Although, over the past 30 years, the study of neuroendocrine tumors has been advanced significantly by the elucidation of aspects of carcinoid biology and the development of novel diagnostic methodology, there appears to be little change in terms of outcome. Despite the use of specific antibodies in immunohistochemistry to identify neuroendocrine tumors and more precise identification of lesions that previously were not clearly evident as neuroendocrine in origin, there remains confusion regarding the classification of carcinoid tumors. Of positive clinical relevance has been the widespread utilization of endoscopy, ultrasonography, computerized axial tomography, and somatostatin scintigraphy, all of which have enhanced significantly the identification of previously undetectable lesions and, hence, have allowed more accurate delineation of metastases. Thus, some of the changes appreciated in the epidemiology of carcinoid tumors may reflect improvements in technology.

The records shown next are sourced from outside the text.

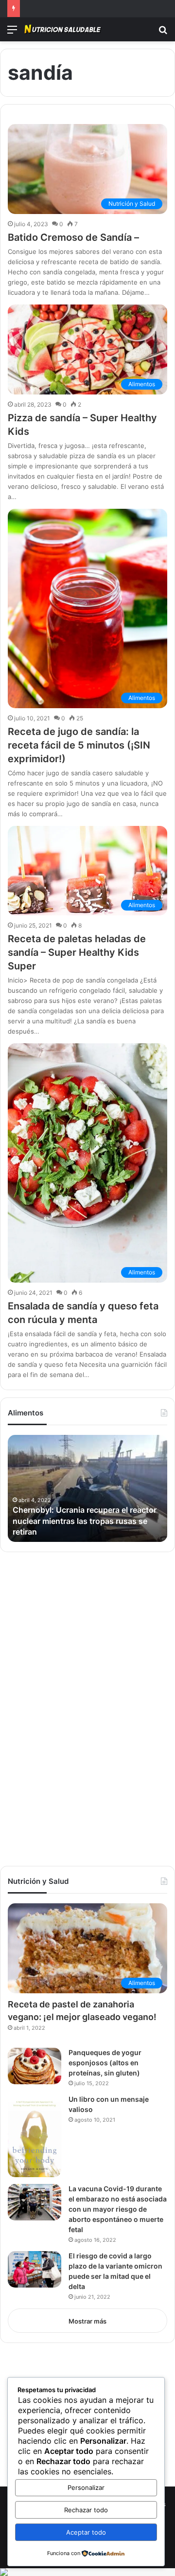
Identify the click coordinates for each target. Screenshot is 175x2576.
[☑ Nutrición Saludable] (63, 29)
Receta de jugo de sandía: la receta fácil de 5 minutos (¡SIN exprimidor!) (79, 745)
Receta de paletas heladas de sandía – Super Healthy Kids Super (77, 952)
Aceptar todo (86, 2532)
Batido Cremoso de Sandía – (73, 237)
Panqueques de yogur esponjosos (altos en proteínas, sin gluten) (105, 2062)
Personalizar (86, 2487)
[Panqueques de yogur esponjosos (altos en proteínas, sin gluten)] (34, 2066)
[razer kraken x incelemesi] (87, 2572)
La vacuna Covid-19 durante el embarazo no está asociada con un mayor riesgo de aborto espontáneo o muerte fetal (118, 2209)
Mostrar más (87, 2321)
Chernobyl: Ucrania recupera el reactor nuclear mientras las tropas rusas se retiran (85, 1521)
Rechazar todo (86, 2510)
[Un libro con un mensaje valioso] (34, 2135)
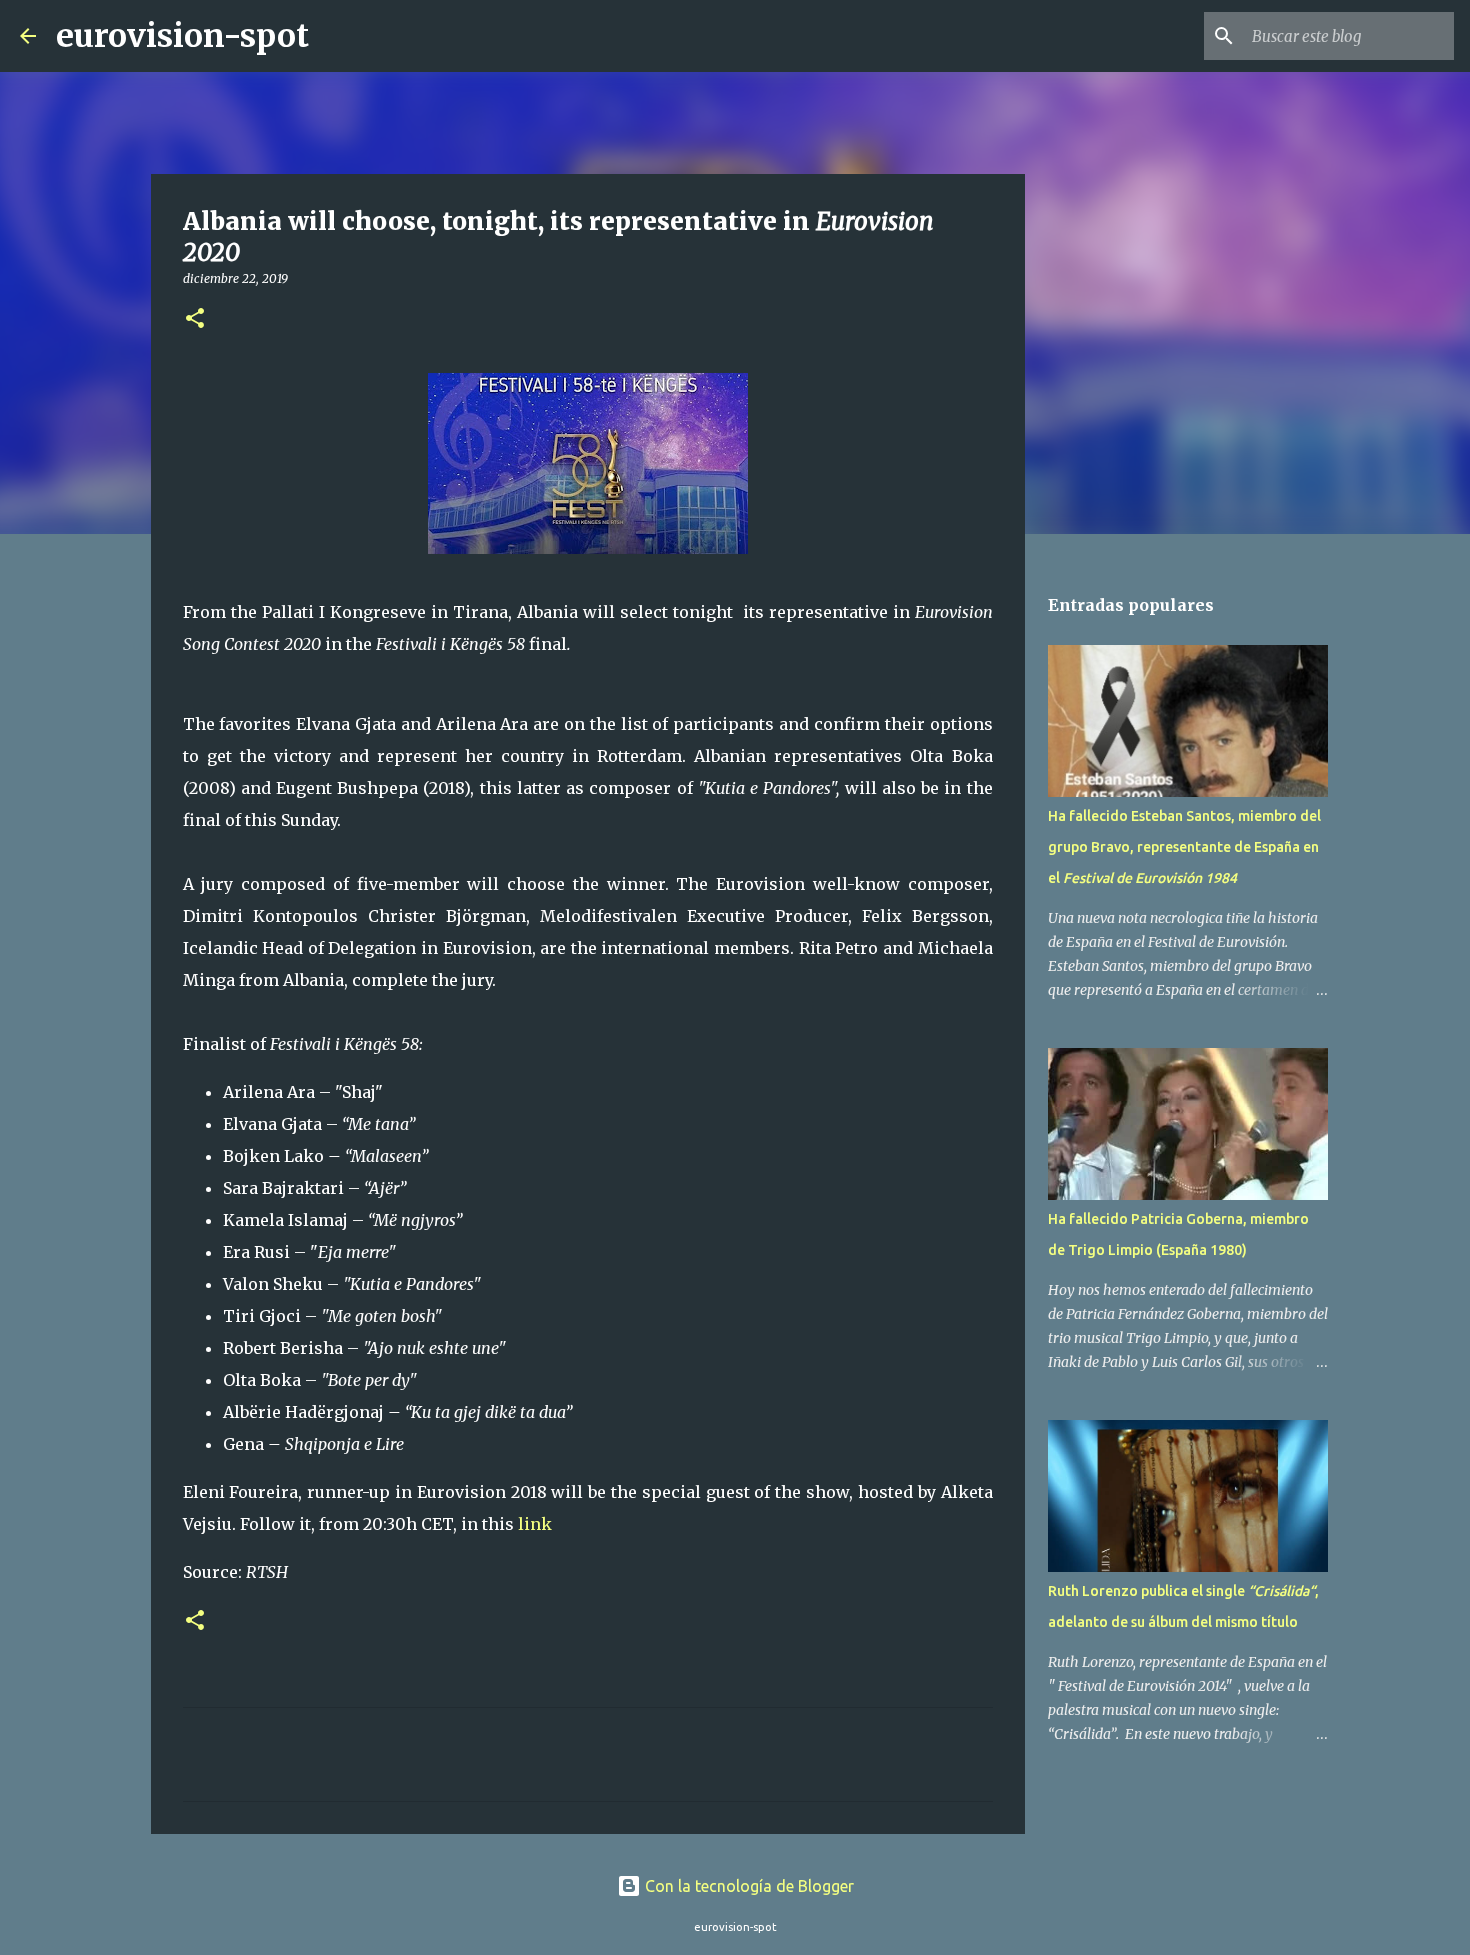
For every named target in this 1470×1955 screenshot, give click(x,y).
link (535, 1524)
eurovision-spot (182, 36)
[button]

The somewhat underwhelming change in survival apparent in the analysis of the data of the last 50 years indicates that the failure to identify the precise biology of these lesions still confounds the development of adequate therapeutic strategies. In general, it appears that current optimal therapeutic strategy for carcinoid tumors should be based on the appreciation of the obviously malignant yet somewhat restrained biologic behavior of these lesions. Thus, overly radical management does not appear justified, although a diligent search for associated noncarcinoid tumors appears prudent and relevant. The assessment of the current database confirms that the future of the elucidation of this disease process requires correlation with precise cellular and biologic determinants of malignancy as well as a delineation of the specific cell of origin and its precise genomic configuration. The availability of such data will facilitate predictions of the rate of tumor growth and the likelihood of metastatic dissemination, thus allowing optimization of therapeutic intervention. Further rigorous evaluation of the epidemiology of carcinoid disease may provide basic insights into the etiopathology of these fascinating but poorly understood lesions. Indeed, as this study demonstrates, the broad hinterland of the disease is apparent; however, the precise topography, both biologic and genomic, remains for the most part uncharted.